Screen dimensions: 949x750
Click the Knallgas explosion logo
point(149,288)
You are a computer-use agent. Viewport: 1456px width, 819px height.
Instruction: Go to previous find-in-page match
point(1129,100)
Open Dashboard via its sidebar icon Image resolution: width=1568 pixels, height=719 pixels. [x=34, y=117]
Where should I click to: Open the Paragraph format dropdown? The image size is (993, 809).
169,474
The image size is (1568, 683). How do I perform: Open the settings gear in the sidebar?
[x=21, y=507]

==================================================

Scale the answers in the entries above by 1.45. Write out every line again, requests included, multiplying each coordinate in the answers by 1.45 and rounding to the nearest whole number with halves rounded up, and leave every number in the requests unchanged.

__Expected answer__
Screen dimensions: 949x750
Click the Knallgas explosion logo
point(216,418)
You are a computer-use agent. Viewport: 1456px width, 819px height.
Instruction: Go to previous find-in-page match
point(1637,145)
Open Dashboard via its sidebar icon Image resolution: width=1568 pixels, height=719 pixels. [x=49, y=170]
Where should I click to: Open the Paragraph format dropdown? The image size is (993, 809).
245,687
The image size is (1568, 683). How do I perform: Open the settings gear in the sidebar?
[x=30, y=735]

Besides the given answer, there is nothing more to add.